§ **Task details**: Each entry has to be printed again exactly.

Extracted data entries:
╔══
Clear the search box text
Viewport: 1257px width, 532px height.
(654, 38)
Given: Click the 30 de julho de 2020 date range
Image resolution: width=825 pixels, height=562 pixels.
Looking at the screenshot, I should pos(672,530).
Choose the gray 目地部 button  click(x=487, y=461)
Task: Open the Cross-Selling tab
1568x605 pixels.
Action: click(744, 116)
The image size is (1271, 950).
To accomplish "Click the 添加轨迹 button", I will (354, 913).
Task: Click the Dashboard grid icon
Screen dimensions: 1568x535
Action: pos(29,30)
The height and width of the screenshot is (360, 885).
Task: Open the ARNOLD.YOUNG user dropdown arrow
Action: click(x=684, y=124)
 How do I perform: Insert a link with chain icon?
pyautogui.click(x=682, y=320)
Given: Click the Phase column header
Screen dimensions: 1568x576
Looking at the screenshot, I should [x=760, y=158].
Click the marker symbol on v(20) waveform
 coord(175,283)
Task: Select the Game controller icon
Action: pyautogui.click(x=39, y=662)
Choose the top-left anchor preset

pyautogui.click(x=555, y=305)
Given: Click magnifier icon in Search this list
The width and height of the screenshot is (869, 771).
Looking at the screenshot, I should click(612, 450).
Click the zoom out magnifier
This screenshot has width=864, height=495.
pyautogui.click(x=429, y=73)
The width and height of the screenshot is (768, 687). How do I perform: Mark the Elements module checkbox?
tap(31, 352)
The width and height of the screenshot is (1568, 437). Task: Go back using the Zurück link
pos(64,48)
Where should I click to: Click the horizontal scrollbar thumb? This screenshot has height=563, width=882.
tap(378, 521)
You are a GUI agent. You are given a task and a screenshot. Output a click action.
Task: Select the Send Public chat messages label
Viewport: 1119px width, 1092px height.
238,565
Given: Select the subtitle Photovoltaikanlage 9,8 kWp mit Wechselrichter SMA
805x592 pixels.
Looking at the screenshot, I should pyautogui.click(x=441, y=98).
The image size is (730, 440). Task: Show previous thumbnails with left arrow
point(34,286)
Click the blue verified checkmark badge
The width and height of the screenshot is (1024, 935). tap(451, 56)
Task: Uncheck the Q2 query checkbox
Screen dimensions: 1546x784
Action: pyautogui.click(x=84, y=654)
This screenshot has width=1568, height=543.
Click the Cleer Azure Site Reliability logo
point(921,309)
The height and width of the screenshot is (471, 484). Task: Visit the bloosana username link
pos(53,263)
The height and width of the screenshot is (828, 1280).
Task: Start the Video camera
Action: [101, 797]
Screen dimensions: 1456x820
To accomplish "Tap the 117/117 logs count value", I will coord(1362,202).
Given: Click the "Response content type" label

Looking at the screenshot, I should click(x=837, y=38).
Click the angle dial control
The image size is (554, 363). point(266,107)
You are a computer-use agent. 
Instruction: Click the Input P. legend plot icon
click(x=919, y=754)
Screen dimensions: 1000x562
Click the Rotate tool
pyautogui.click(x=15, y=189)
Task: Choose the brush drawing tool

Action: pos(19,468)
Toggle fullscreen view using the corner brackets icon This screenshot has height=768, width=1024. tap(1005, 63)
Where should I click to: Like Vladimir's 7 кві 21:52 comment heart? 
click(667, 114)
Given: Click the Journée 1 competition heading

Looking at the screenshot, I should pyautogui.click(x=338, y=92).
╚══
§ **Output of the exercise**:
Clear the search box text
Viewport: 1257px width, 532px height.
(654, 38)
Given: Click the 30 de julho de 2020 date range
Image resolution: width=825 pixels, height=562 pixels.
Looking at the screenshot, I should pos(672,530).
Choose the gray 目地部 button  click(x=487, y=461)
Task: Open the Cross-Selling tab
1568x605 pixels.
Action: click(744, 116)
The image size is (1271, 950).
To accomplish "Click the 添加轨迹 button", I will (354, 913).
Task: Click the Dashboard grid icon
Screen dimensions: 1568x535
Action: pos(29,30)
The height and width of the screenshot is (360, 885).
Task: Open the ARNOLD.YOUNG user dropdown arrow
Action: click(x=684, y=124)
 How do I perform: Insert a link with chain icon?
pyautogui.click(x=682, y=320)
Given: Click the Phase column header
Screen dimensions: 1568x576
Looking at the screenshot, I should [x=760, y=158].
Click the marker symbol on v(20) waveform
 coord(175,283)
Task: Select the Game controller icon
Action: pyautogui.click(x=39, y=662)
Choose the top-left anchor preset

pyautogui.click(x=555, y=305)
Given: Click magnifier icon in Search this list
The width and height of the screenshot is (869, 771).
Looking at the screenshot, I should click(612, 450).
Click the zoom out magnifier
This screenshot has width=864, height=495.
pyautogui.click(x=429, y=73)
The width and height of the screenshot is (768, 687). How do I perform: Mark the Elements module checkbox?
tap(31, 352)
The width and height of the screenshot is (1568, 437). Task: Go back using the Zurück link
pos(64,48)
Where should I click to: Click the horizontal scrollbar thumb? This screenshot has height=563, width=882.
tap(378, 521)
You are a GUI agent. You are given a task and a screenshot. Output a click action.
Task: Select the Send Public chat messages label
Viewport: 1119px width, 1092px height.
238,565
Given: Select the subtitle Photovoltaikanlage 9,8 kWp mit Wechselrichter SMA
805x592 pixels.
Looking at the screenshot, I should pyautogui.click(x=441, y=98).
The image size is (730, 440). Task: Show previous thumbnails with left arrow
point(34,286)
Click the blue verified checkmark badge
The width and height of the screenshot is (1024, 935). tap(451, 56)
Task: Uncheck the Q2 query checkbox
Screen dimensions: 1546x784
Action: pyautogui.click(x=84, y=654)
This screenshot has width=1568, height=543.
Click the Cleer Azure Site Reliability logo
point(921,309)
The height and width of the screenshot is (471, 484). Task: Visit the bloosana username link
pos(53,263)
The height and width of the screenshot is (828, 1280).
Task: Start the Video camera
Action: [101, 797]
Screen dimensions: 1456x820
To accomplish "Tap the 117/117 logs count value", I will coord(1362,202).
Given: Click the "Response content type" label

Looking at the screenshot, I should click(x=837, y=38).
Click the angle dial control
The image size is (554, 363). point(266,107)
You are a computer-use agent. 
Instruction: Click the Input P. legend plot icon
click(x=919, y=754)
Screen dimensions: 1000x562
Click the Rotate tool
pyautogui.click(x=15, y=189)
Task: Choose the brush drawing tool

Action: pos(19,468)
Toggle fullscreen view using the corner brackets icon This screenshot has height=768, width=1024. tap(1005, 63)
Where should I click to: Like Vladimir's 7 кві 21:52 comment heart? 
click(667, 114)
Given: Click the Journée 1 competition heading

Looking at the screenshot, I should pyautogui.click(x=338, y=92).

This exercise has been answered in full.